The weld was a two-pass fillet weld with filler wire provided by a two-pound wire spool mounted on the weld head. The wire composition was ER-80S-D2 containing 0.5% molybdenum to prevent creep cracking and for added corrosion resistance. After welding, the rolling procedure was repeated for stress relief and grain refinement.

WELDING. The power supply was positioned on the floor outside the upper economizer drum for welding that drum. The cables were routed over the top of the drum when welds were being done on the opposite side of the drum from the power supply. The POP was held in a wooden box outside the drum with the POP display exposed. The welding operator had the auxiliary pendant with him in the drum to make minor steering corrections during welding.

Each weld took less than four minutes to complete. Time for mounting and dismounting of the weld head was minimal because the head remained in position on the mandrel while the mandrel was moved from tube to tube.

The drum's internal environment was closely monitored by safety personnel during the welding operation to ensure that the concentration of oxygen did not fall below minimal levels required to sustain life. Argon gas, although nontoxic, is used for purging and could displace the air in the drum, reducing the amount of oxygen present.
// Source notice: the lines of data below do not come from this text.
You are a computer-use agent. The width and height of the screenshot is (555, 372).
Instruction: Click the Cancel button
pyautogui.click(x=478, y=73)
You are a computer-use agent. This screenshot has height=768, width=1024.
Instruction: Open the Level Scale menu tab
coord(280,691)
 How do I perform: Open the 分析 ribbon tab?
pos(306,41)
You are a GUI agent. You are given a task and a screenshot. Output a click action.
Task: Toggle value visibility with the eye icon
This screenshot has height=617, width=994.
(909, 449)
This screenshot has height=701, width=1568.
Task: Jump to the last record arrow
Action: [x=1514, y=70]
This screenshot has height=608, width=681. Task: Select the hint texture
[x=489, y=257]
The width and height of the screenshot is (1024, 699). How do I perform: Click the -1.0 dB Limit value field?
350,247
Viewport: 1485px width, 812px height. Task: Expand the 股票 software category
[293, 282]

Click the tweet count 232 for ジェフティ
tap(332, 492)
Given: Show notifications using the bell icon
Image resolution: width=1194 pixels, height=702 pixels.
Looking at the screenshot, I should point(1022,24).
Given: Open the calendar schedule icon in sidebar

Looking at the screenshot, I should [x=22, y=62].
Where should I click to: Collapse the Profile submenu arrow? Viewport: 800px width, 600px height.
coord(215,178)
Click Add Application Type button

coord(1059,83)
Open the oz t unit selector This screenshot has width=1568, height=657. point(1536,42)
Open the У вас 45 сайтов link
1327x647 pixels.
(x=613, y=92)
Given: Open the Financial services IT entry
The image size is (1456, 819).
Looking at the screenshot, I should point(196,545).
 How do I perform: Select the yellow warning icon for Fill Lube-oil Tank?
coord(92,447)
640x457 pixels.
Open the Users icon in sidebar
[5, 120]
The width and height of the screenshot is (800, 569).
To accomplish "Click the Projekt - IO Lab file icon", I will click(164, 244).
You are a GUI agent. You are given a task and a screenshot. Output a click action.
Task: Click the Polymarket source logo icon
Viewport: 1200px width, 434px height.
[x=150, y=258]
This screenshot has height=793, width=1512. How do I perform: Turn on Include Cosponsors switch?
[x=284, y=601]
An air mover was used to suck air out of the drum to allow fresh air to enter, and the CO, CO2, and oxygen concentrations were checked on an hourly basis. Isopropyl alcohol was used to clean the tubes prior to welding because fumes from stronger solvents could not be tolerated in such a confined space.

Once a good welding procedure was achieved in the field, repeatable, high-quality, visually attractive welds became routine. There were two 10-hour shifts, seven days a week during the boiler shutdown. At the start of the job, the day shift welding operator shared space inside the drum with personnel who were fitting and rolling the tubing into place. Even in this situation, the day shift welder made 10 good welds in the first two hours of the day and up to 58 welds/shift.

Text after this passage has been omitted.